Baba, ‘Beşiktaş’a karşı oynayamam’ demişti
Beşiktaşlılar Quaresma’yı izledi; pazarı elde şampiyonluk bayrağı, gözleri TV’de, geçen yılın şampiyon kadrosundaki Olcay Şahan’ı izleyerek geçirecek! ...
Beşiktaşlılar Quaresma’yı izledi; pazarı elde şampiyonluk bayrağı, gözleri TV’de, geçen yılın şampiyon kadrosundaki Olcay Şahan’ı izleyerek geçirecek!
* * *
İki maç yazısını Beşiktaş’ın iki erken kaybına adamıştım: Bora Öztürk ve Vedat Okyar. İkisinin öteki takımları Adanaspor ve Bursaspor maçlarında.
Bu maç kimsenin ruhunu rahatsız etmeyecektim ki...
1951 Berlin zaferinde Almanları şaşırtıp golü atışındaki gibi, Baba Recep sağ açıktan hızla geldi:
Neticesi ne olursa olsun...
Bu maç benim için olsun!
Beşiktaş’ın “son baba”sı, çok sevdiği kulübünden ayrılınca Kasımpaşa’da oynamış, hatta antrenörsüz takımı çalıştırmıştı. Ama işte o gün tam Beşiktaş maçı öncesi Baba Recep...
* * *
Basket maçı gibi başladı. Acele goller. Dakika 1,5 Oğuzhan’ın müthiş driplingi, verkaç, Aboubakar’ın sağının soluna asisti. Talisca’nın boşverdiği Edouk’un Fabri’yi kısa bırakan golü.

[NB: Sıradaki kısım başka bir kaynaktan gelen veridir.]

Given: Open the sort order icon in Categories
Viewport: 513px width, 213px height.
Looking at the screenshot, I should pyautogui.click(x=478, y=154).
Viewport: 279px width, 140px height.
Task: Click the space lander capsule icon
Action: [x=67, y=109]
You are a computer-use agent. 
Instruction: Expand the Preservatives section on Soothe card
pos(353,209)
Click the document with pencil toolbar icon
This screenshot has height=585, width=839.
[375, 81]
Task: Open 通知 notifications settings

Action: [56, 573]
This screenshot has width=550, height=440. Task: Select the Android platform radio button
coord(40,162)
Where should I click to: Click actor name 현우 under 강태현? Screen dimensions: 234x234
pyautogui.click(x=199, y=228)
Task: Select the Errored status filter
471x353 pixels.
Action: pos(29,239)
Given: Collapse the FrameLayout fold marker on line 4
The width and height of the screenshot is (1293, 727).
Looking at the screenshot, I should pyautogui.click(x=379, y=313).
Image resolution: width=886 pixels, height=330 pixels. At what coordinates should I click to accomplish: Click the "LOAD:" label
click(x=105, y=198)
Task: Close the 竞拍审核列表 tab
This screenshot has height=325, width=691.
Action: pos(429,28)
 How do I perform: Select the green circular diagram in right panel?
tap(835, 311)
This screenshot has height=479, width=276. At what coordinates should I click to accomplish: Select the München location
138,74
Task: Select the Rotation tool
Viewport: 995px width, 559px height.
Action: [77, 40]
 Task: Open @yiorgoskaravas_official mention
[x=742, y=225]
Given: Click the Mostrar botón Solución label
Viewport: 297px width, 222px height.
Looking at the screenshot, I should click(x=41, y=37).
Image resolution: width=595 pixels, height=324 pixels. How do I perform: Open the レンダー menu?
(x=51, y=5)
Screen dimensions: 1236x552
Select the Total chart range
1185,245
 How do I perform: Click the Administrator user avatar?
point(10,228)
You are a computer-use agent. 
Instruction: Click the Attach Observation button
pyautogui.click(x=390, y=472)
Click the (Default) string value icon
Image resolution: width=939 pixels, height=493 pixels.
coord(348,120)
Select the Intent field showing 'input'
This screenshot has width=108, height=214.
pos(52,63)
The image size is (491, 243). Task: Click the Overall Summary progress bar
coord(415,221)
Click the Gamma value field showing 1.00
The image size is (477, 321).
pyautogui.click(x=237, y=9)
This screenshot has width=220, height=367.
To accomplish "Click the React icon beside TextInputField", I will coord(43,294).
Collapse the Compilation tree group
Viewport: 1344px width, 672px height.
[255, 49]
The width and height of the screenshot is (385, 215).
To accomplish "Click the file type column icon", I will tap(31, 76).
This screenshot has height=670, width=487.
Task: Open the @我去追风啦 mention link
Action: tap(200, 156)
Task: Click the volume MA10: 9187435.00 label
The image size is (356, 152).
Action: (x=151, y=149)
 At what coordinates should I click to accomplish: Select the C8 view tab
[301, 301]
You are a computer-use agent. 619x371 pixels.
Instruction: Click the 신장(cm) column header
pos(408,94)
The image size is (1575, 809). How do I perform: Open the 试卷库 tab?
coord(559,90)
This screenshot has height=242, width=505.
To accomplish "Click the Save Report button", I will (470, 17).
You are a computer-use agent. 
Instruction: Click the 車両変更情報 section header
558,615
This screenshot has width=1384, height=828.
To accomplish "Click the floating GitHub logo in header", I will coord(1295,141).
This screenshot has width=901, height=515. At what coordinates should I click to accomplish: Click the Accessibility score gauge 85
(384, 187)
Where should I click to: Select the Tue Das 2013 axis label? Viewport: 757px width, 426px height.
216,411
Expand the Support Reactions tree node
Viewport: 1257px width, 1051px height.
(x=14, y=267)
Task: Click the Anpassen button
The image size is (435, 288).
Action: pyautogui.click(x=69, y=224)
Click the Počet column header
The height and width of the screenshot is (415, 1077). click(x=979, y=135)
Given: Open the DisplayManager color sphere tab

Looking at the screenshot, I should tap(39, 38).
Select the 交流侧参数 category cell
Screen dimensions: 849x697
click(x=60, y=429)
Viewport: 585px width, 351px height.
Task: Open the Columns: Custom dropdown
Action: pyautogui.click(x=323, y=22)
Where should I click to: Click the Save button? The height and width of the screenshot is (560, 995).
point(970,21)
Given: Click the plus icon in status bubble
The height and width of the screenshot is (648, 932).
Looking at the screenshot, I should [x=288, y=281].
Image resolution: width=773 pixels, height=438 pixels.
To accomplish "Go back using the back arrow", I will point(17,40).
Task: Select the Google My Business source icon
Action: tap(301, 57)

Quaresma’dan orta üstüne orta. Aboubakar bildiğin golü pas geçiyor. Sonra direk üstüne. Devre arası da maç sonu da kafasını Quaresma’ya gösteriyor: “Sen oturttun ama bu kafa vuramadı” der gibi. Atibasızlık nadir sırıtıyor. Takım da taraftar da alışıyor galiba. Tolgay’la takımın daha dikine gidebildiği açık!
İlk devre eksik olan Talisca’nın golle ortaya çıkışında, Oğuzhan’ın topuğu ve Aboubakar’ın geçen haftaki gibi harika asistinin zinciri tam seyirlik!
Babel eski takımına atınca sevinç gizlemiyor; nihayetinde bir “Baba” değil!
Maç sonları Beşiktaş ceza sahasının ve Fabri’nin sahne alma sırası. Şampiyonluk tam takım olmalı çünkü!